### Short task a
Extract the passage of the space heating thread that starts with "I came across" and goes on through "think they’re great.", copying it word for word.

### Extracted text
Safe space heating

Yeah, I know - it’s freakin’ hot out there, and here I am starting a thread about space heaters. But sometime in the next few weeks, we’re going to be getting the info from the propane company telling us how much it is going to cost us to heat the house this winter, and folks, I’m very, very nervous about it. It was already expensive last winter, and with prices they way they are now, I expect this winter to really be a hardship. So I’m thinking of alternative ways to stay warm.

We have a progammable thermostat, so it seems to me that we could turn the house heat down quite a bit at night while we’re asleep and use a space heater to keep the bedroom comfortable. I want something that is going to be quiet, and safe since we’ve got two large dogs and I don’t want anyone getting burned.

I came across this:

Dakota 157 Portable Electric Oil-filled Radiator Heater - Safe Room Heating to 180 sq. ft.

Anyone have one? How does it work for you?

We have two at my house. They’re excellent. One has a timer, one doesn’t, and I would suggest you get the timer if you’re only using it at night. The room it is in has gone from being the coldest room in the house to the warmest room in the house. Also, they make a really cool gurgling noise when they first start heating up.

I’ve not used THAT heater but I’ve used one like it. I think they’re great.

Excellent - thanks very much. It sounds like they are worth it.

My house is heated by propane, which is expensive. So I bought an oil-filled radiator-style heater. It works well in my bedroom, though I don’t use it except on the coldest nights since I bought an electric blanket.

I have a small ceramic heater with a fan for warming up the bathroom.

### Source records
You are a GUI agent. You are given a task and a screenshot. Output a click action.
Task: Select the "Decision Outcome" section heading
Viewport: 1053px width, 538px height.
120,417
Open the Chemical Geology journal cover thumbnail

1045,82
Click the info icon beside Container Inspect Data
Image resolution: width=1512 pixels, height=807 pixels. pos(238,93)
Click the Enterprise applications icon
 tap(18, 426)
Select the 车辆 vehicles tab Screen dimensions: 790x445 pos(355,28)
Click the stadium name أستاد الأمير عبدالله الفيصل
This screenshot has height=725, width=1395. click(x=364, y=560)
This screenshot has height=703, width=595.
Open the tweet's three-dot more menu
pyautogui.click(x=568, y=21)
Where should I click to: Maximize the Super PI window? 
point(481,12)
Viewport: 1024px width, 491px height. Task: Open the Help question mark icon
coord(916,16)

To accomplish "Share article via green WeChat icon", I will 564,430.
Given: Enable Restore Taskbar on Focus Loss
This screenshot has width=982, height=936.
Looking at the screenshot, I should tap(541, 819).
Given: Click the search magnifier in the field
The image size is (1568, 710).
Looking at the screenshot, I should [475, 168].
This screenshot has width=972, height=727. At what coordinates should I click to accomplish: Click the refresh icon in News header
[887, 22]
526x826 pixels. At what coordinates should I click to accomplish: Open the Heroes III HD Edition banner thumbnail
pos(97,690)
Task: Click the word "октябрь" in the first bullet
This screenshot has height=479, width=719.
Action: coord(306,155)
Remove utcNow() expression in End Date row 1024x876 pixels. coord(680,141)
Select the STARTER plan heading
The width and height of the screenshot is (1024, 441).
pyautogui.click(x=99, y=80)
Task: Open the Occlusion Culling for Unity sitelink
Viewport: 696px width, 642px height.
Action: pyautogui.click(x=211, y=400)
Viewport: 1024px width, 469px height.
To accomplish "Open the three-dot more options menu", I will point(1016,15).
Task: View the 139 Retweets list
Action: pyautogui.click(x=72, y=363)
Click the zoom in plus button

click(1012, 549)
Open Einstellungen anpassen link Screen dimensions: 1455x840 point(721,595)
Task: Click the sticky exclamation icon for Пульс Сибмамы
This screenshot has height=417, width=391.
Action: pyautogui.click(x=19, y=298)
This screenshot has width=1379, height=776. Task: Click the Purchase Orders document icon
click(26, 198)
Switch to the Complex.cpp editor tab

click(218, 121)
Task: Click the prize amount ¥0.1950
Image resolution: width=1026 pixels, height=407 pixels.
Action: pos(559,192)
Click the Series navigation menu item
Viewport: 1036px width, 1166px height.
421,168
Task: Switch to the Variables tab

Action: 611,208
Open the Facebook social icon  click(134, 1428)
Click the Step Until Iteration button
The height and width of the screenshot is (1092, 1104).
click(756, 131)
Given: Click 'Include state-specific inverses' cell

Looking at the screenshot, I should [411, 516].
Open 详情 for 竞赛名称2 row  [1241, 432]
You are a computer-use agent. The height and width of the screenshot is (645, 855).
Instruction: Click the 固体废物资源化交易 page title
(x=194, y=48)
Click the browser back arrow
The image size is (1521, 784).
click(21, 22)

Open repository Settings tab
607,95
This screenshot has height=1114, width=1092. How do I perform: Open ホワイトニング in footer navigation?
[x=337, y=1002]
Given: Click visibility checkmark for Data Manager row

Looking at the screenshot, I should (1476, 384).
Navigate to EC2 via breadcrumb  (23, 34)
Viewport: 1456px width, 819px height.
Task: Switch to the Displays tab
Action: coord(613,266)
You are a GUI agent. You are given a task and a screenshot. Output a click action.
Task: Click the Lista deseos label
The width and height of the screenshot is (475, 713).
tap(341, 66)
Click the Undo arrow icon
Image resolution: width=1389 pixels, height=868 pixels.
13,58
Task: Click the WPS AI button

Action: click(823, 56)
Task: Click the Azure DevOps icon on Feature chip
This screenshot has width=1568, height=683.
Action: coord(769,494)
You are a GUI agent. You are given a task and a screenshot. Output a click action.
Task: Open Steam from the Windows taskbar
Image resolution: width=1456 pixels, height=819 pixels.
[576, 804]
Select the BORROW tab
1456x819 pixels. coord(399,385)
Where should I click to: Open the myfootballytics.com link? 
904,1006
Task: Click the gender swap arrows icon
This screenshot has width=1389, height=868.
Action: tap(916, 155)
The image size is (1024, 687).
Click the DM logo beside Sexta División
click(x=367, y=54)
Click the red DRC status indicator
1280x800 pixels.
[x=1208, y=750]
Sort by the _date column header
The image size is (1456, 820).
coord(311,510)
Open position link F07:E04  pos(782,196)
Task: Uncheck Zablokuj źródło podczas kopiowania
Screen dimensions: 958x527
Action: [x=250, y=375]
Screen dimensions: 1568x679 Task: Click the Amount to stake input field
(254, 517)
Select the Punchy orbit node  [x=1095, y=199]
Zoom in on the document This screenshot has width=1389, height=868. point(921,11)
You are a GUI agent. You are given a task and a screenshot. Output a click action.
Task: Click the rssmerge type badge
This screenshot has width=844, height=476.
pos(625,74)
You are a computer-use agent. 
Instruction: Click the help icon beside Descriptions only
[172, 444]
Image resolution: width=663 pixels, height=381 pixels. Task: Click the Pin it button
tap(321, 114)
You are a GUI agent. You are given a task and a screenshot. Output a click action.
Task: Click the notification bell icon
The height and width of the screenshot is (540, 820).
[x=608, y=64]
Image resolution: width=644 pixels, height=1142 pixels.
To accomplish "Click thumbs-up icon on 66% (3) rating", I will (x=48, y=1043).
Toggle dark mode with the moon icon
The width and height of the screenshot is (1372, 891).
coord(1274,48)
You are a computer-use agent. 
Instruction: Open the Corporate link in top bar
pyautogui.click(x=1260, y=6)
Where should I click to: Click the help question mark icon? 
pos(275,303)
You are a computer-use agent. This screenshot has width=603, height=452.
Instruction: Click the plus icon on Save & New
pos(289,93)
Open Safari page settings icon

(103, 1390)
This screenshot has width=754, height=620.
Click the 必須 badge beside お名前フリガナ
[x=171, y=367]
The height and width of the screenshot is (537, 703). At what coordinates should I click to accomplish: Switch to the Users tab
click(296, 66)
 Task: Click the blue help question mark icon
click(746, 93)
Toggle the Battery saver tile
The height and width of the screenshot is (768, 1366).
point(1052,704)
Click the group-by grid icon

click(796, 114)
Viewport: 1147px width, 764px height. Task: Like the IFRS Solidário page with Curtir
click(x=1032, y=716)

### Short task b
Pull out every line of the listing that contains the string "computer", matching its case exactly.

### Written answer a
I came across this:

Dakota 157 Portable Electric Oil-filled Radiator Heater - Safe Room Heating to 180 sq. ft.

Anyone have one? How does it work for you?

We have two at my house. They’re excellent. One has a timer, one doesn’t, and I would suggest you get the timer if you’re only using it at night. The room it is in has gone from being the coldest room in the house to the warmest room in the house. Also, they make a really cool gurgling noise when they first start heating up.

I’ve not used THAT heater but I’ve used one like it. I think they’re great.

### Written answer b
You are a computer-use agent. The height and width of the screenshot is (645, 855).
You are a computer-use agent. 
You are a computer-use agent. 
You are a computer-use agent. This screenshot has width=603, height=452.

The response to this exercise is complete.